§ TASK STATEMENT: Return each line exactly, from the one that has "Remove the Administrator tag via its X icon" through the end of the entries, both ends included. Pictures do not belong.

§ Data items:
....
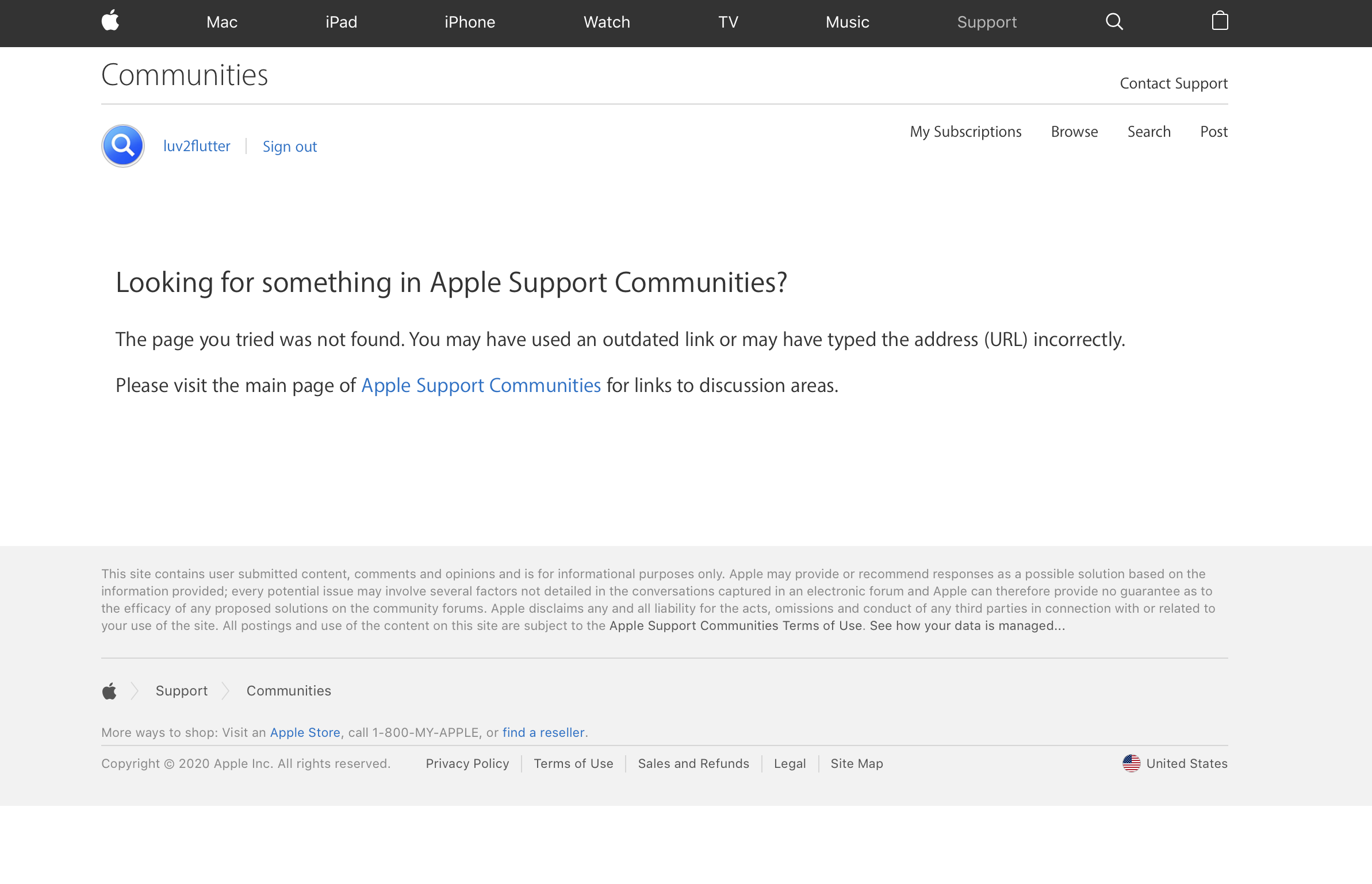1372x884 pixels.
Task: Click Post to create a discussion
Action: (1214, 132)
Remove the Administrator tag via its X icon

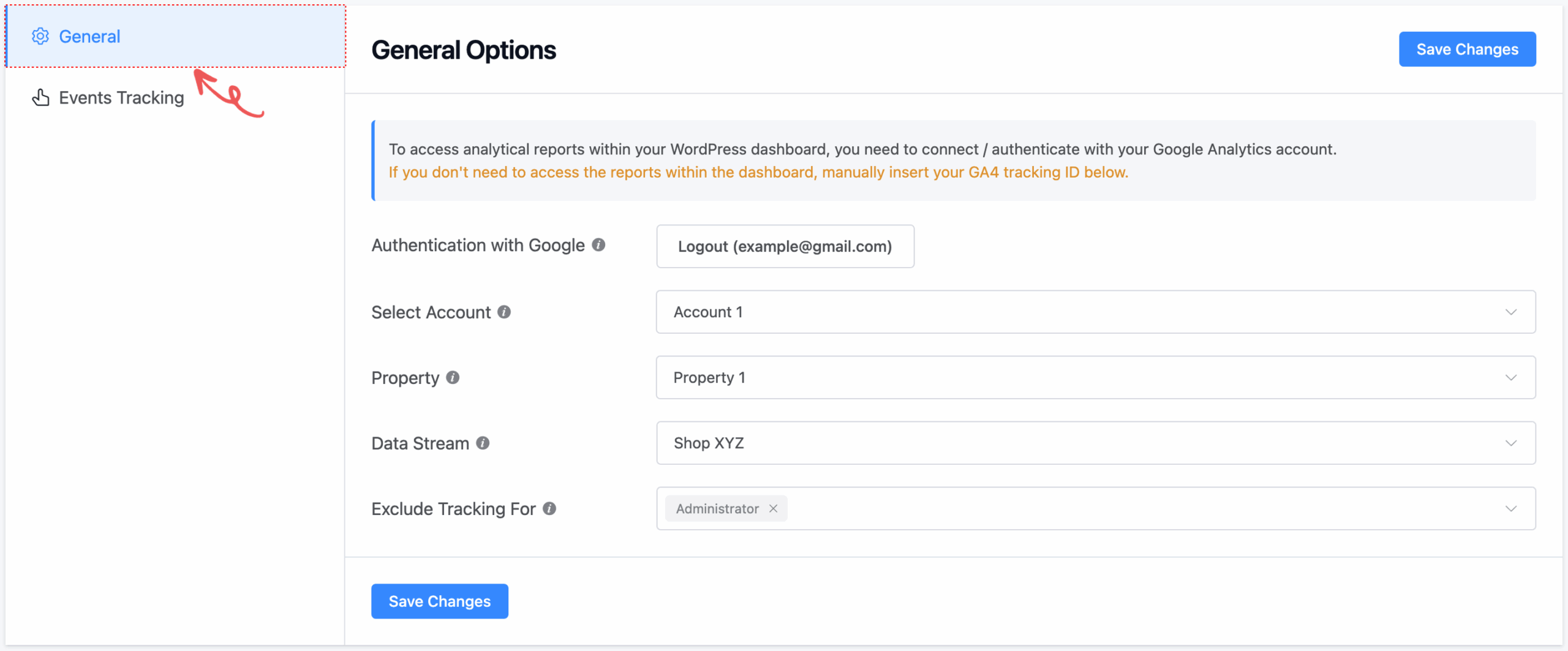click(773, 508)
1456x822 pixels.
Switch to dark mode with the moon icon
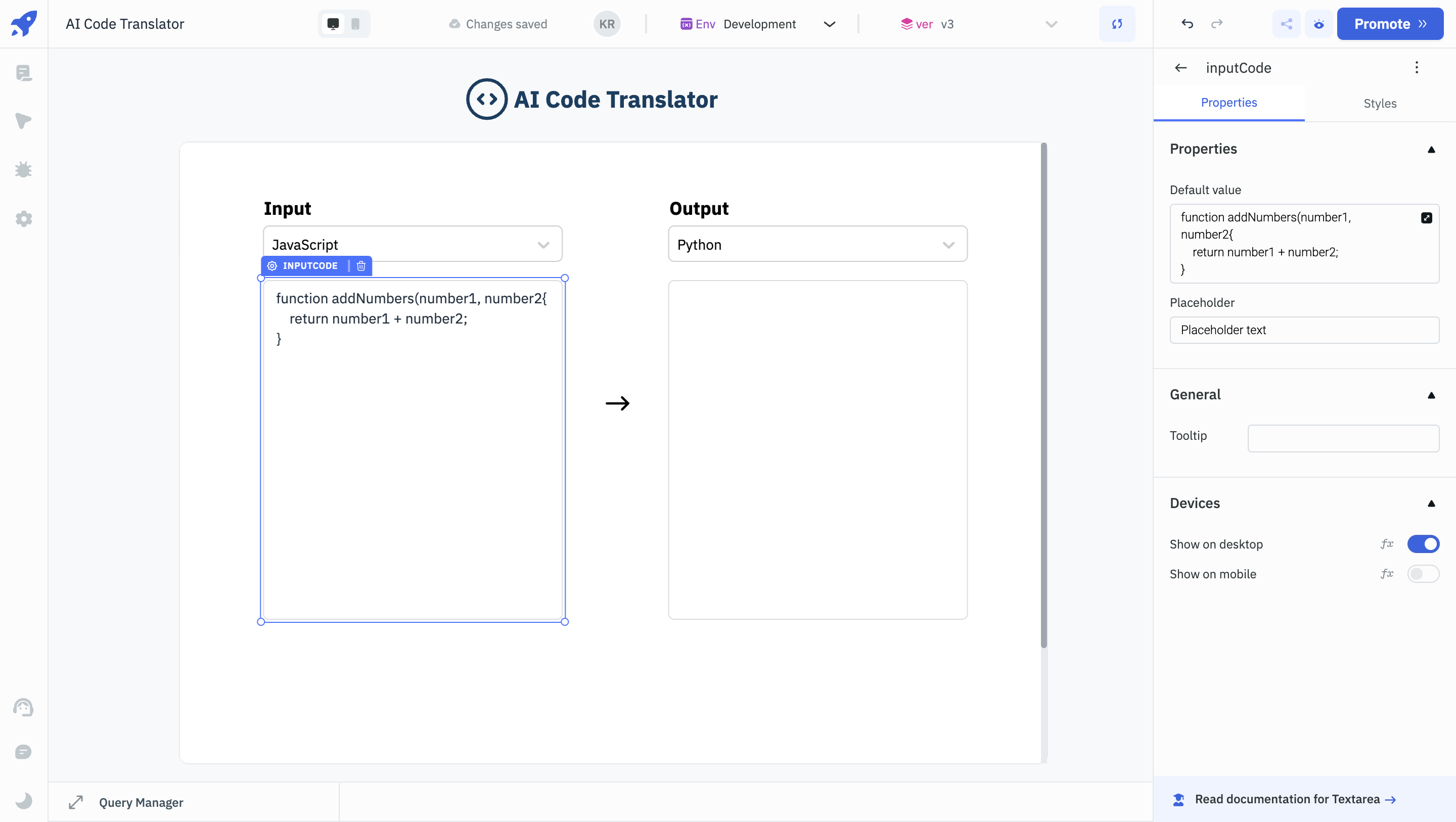(24, 801)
....
§ RESULT FOR THIS TASK:
Remove the Administrator tag via its X icon

click(773, 508)
1456x822 pixels.
Switch to dark mode with the moon icon
(24, 801)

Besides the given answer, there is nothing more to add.